Ubiquitin-specific protease 7 promotes the growth and oncogenic potential of acute myeloid leukemia cells through the deubiquitination and upregulation of LRRK2.

Leucine-rich repeat kinase 2 (LRRK2), a large protein with kinase and GTPase activities, regulates various cellular pathways, including autophagy, endocytosis, and mitochondrial dynamics. LRRK2, extensively studied in the context of Parkinson's disease, is functionally impaired in other pathological conditions as well, including inflammatory bowel disease, cancer, and cardiovascular diseases. Despite its critical functions, the mechanisms controlling LRRK2 protein stability are not fully understood. Recent studies suggest that the ubiquitin-proteasome system (UPS) plays a key role in regulating LRRK2 stability. However, the relationship between deubiquitinating enzymes (DUBs) and LRRK2 has not been fully understood. In this study, we identified ubiquitin-specific protease 7 (USP7) as the novel DUB that positively regulates LRRK2 by preventing its degradation through UPS. We demonstrated that USP7 directly binds to LRRK2 and promotes its accumulation by deubiquitinating K48-linked polyubiquitin chains.

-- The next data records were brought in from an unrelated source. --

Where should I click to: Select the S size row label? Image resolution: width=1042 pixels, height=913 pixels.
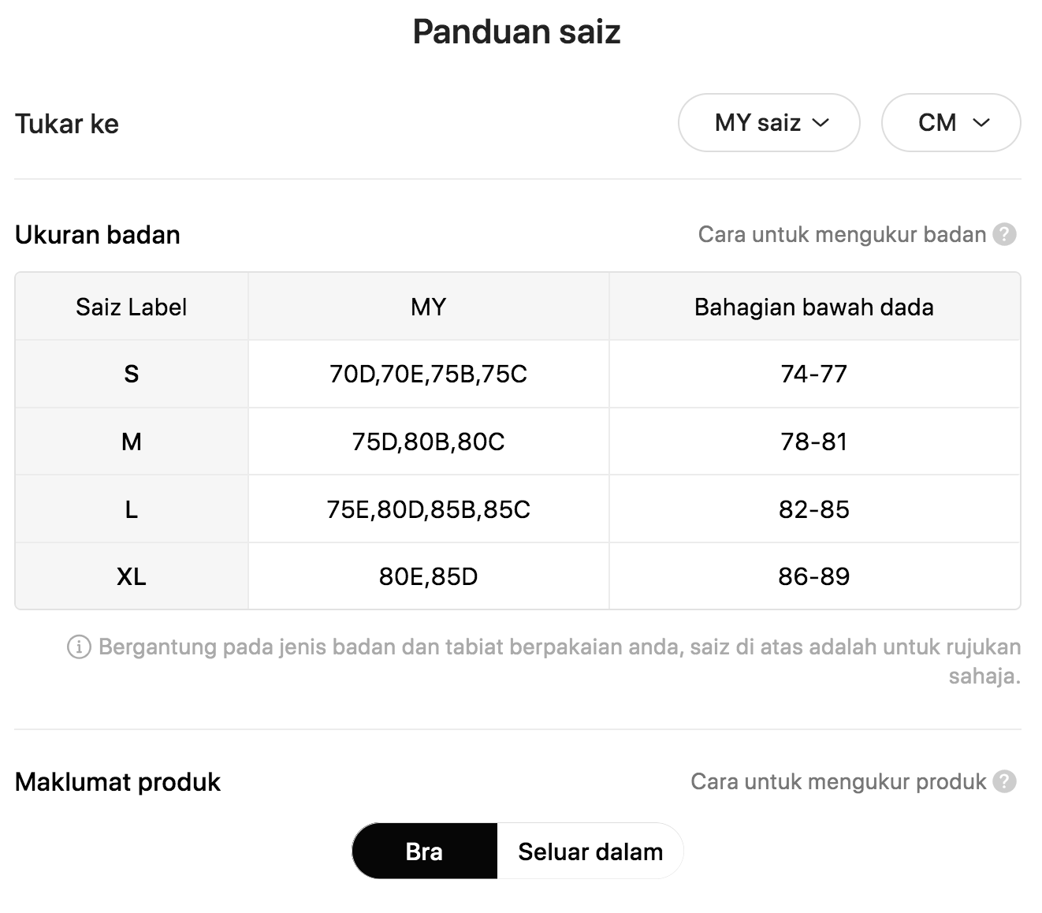pos(132,374)
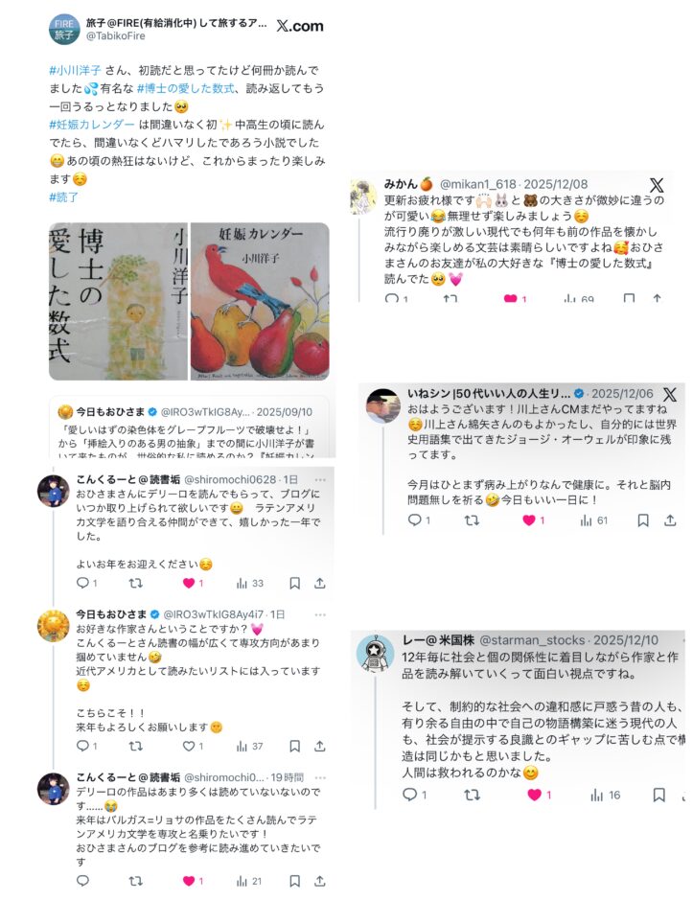Image resolution: width=693 pixels, height=924 pixels.
Task: Bookmark the レー@米国株 tweet
Action: (658, 795)
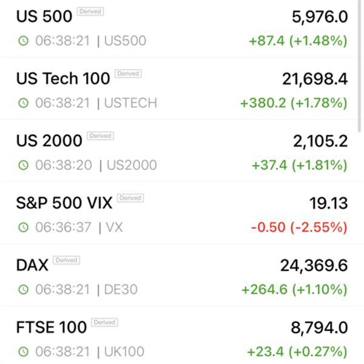This screenshot has width=364, height=364.
Task: Click the Derived badge beside US Tech 100
Action: 128,73
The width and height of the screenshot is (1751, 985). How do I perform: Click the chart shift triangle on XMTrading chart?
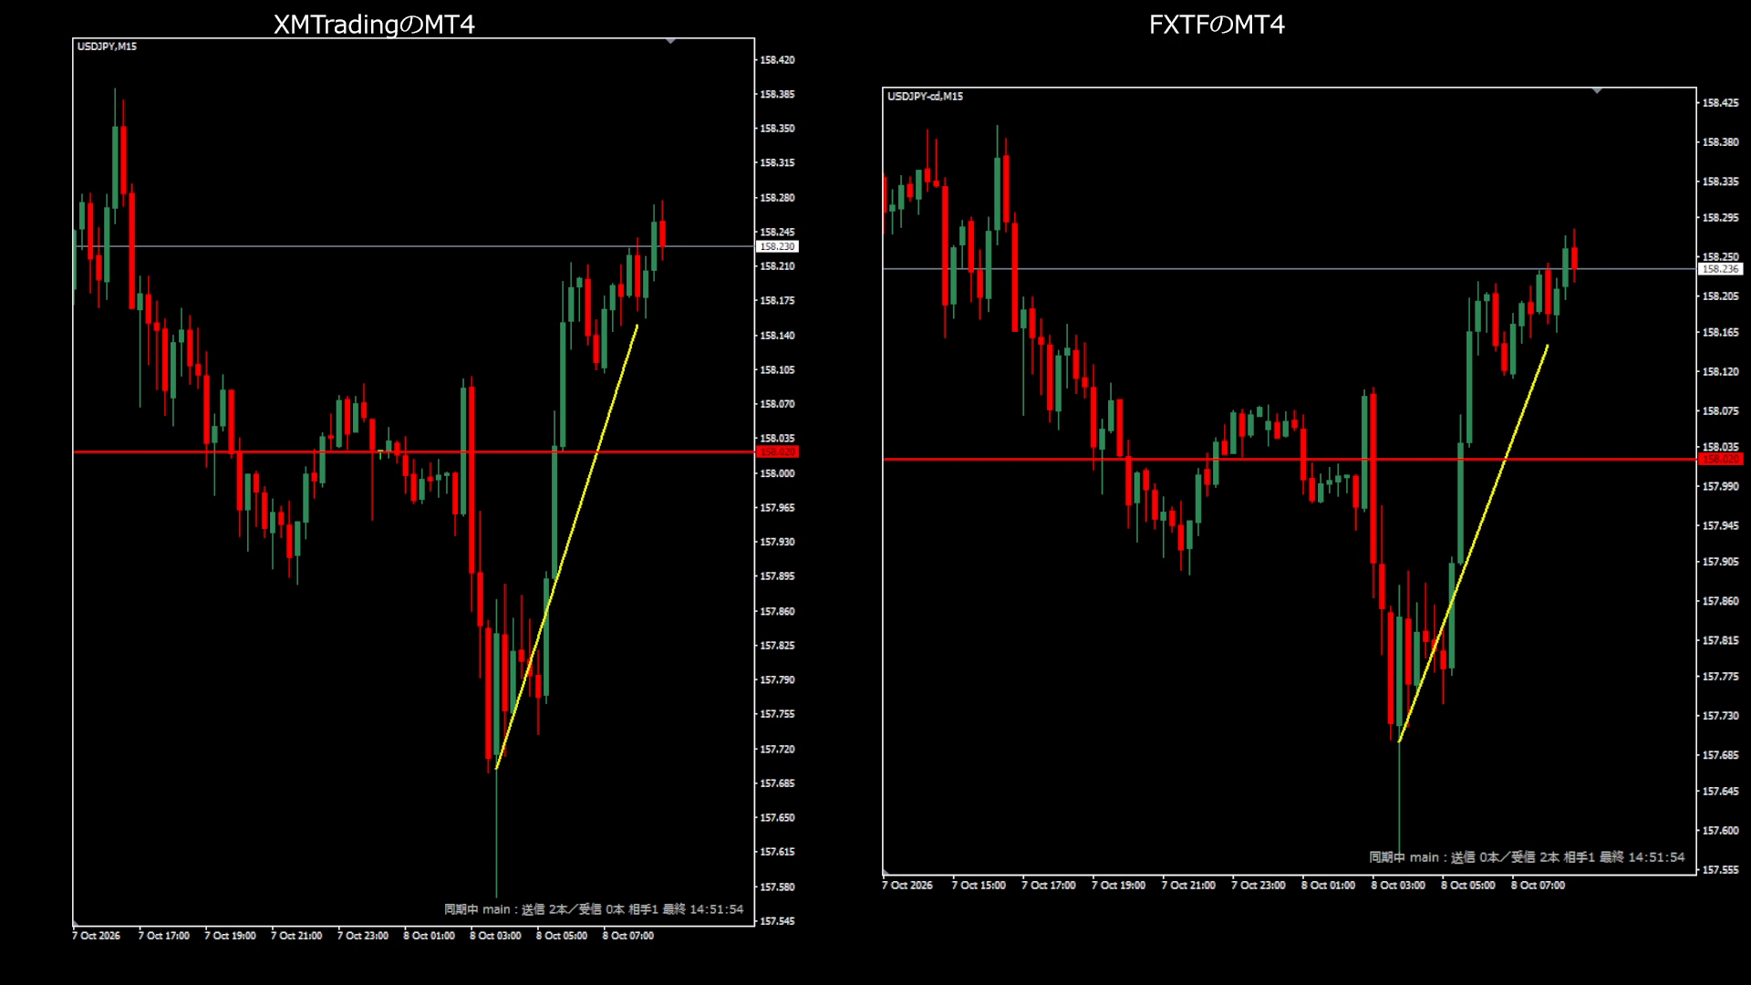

Notably, among various types of cancer, the highest and most significant expression of these two genes was observed in acute myeloid leukemia (AML). We also found that inhibition or knockdown of USP7 suppressed AML cell growth via down-regulation of LRRK2, and this effect was partially reversed by LRRK2 overexpression. Furthermore, LRRK2 overexpression significantly increased both the colony formation and cell invasion rates in AML cells, compared to the down-regulation of USP7. Taken together, our findings identify USP7 as a novel deubiquitinating enzyme of LRRK2 that positively regulates its stability and plays an oncogenic role in AML, with implications for AML cancer progression and potential therapeutic targets.